Director Seth Smith’s feature film looks at the afterlife from the end of the earth.

The Crescent creeps
SUBMITTED

The Crescent
Sunday September 17, 9:30pm, Cineplex Park Lane, $17.50
finfestival.ca

Nancy Urich and Seth A. Smith have been making art in Nova Scotia since they were teenagers, first as musicians in Burdocks and then in Dog Day. Smith's distinctive visual art, much of it created as half of the design team Yorodeo, has adorned years' worth of record covers and posters, while Urich's administration skills and grant-writing prowess became quietly legendary amongst the people who need that sort of information.

For the past few years they have been making films, including 2012's woozy feature Lowlife and the 2015 short I Am Coming to Paris to Kill You, which made it nearly to Paris when it screened at Cannes.

This fall they are the talk of the festival circuit with The Crescent, a low-budget creeper about a widow (Danika Vandersteen) whose son (Woodrow Graves, son of the filmmakers) seems to have a connection the area's various, and possibly dead, weirdos.

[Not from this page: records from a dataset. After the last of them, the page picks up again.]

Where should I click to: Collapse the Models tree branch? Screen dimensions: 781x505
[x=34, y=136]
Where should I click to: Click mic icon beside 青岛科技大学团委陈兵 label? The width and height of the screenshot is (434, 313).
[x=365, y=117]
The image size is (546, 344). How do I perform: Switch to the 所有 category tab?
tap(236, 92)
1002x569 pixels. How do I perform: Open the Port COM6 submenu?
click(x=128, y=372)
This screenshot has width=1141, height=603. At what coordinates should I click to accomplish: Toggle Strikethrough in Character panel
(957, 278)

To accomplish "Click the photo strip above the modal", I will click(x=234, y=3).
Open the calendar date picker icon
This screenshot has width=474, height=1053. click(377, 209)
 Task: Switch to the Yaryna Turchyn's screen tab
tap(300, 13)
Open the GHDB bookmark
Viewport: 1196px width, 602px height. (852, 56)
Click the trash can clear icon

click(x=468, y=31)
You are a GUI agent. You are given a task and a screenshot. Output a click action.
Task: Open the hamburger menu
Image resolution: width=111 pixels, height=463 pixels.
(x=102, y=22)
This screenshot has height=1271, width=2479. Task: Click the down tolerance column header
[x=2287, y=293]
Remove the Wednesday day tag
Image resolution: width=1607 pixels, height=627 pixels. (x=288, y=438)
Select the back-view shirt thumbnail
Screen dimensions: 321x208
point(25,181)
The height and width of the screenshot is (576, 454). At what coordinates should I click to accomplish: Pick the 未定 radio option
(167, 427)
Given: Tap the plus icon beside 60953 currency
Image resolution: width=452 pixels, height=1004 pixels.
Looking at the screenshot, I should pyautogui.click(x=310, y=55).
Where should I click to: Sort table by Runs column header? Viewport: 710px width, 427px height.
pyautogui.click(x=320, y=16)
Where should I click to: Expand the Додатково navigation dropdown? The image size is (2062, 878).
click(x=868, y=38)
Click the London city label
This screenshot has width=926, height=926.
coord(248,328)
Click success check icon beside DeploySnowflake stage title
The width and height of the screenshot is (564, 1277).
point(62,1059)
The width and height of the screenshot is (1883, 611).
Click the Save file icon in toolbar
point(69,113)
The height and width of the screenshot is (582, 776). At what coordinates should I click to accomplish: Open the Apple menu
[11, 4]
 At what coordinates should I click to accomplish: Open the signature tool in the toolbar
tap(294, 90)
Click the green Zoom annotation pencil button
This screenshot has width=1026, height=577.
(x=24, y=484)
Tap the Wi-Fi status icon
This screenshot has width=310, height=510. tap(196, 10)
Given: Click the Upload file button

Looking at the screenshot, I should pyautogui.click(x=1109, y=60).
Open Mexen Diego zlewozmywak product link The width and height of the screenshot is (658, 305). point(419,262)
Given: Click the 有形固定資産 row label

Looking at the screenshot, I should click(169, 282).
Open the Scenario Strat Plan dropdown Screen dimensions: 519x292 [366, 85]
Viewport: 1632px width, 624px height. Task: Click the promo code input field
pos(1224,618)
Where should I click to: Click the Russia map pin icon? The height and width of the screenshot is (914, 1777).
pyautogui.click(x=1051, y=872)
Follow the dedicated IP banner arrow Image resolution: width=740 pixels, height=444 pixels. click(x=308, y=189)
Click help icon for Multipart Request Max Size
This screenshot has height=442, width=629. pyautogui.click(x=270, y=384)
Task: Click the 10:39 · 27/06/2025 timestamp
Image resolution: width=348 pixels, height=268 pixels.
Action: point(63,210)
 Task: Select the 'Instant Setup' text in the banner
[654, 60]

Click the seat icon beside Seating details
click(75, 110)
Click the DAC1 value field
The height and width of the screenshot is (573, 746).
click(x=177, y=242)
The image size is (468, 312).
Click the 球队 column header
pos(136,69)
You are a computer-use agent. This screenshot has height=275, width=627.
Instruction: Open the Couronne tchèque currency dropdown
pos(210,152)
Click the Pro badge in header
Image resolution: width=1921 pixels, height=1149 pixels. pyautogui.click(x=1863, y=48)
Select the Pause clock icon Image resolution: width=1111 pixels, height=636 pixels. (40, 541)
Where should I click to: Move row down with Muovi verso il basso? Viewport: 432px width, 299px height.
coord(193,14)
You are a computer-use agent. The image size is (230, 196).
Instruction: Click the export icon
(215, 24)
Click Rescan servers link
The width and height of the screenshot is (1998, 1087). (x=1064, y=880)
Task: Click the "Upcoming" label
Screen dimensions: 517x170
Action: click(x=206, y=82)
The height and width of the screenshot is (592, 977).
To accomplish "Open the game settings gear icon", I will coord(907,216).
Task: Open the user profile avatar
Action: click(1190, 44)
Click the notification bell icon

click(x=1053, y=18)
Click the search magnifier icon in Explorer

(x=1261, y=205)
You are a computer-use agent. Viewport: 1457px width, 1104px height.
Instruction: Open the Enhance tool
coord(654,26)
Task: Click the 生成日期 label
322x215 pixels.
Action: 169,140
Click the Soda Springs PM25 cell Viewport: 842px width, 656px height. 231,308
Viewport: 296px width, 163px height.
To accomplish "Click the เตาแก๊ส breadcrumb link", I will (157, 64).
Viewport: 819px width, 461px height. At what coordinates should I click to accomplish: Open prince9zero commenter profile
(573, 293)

This week, the film had its world premiere at the Toronto International Film Festival. Its gala screening at FIN is on September 17.

Today it's still August, Urich's birthday, and the creative partners, who are married, are in a drive-thru picking up some juice for their lead actor.

"We just decided to put together a very small film that we could do on a very low budget," says writer-director Smith, once he's parked the car. "It was written at a time when we'd just had Woody. We had a few deaths in the family too, so it was a weird time when we were thinking about mortality and how precious everything is."

The Crescent is set in a beautiful south shore house that looks like it's comprised of geometric shapes, triangles mostly, with lots of glass. "I was looking for a location that had that end-of-the-earth look," says Smith. "It has that infinite ocean horizon, which is just so beautiful." It sits on a crescent of land jutting out into the ocean. "A lot of people spot it," says Urich. "It's spottable."

Vandersteen, an artist and musician in Old and Weird and Building Confidence Through Play, makes her film debut with a quiet, nuanced performance. Her co-star is a chatty charmer who was nonetheless two years old during filming. "It was a big party atmosphere for him. It was so many people playing with him all the time, he was having fun," says Urich, adding that the scarier movie's tougher scenes—ghouls, loud noises, violent accidents—happened with a stand-in. "I was next to him—anything that looked scary or was a monster happening, he didn't experience that. There was no monster chasing him, ever."

The pair hopes to graduate to bigger budgets moving forward, though what they've managed to achieve with The Crescent is a direct result of spending two decades working in the arts in Nova Scotia. "You have to get it done," says Urich. "Just do it."

"You have to have grit, and you have to keep pushing," says Smith. "Making a movie is just like making an album, but it's like making 20 albums at once."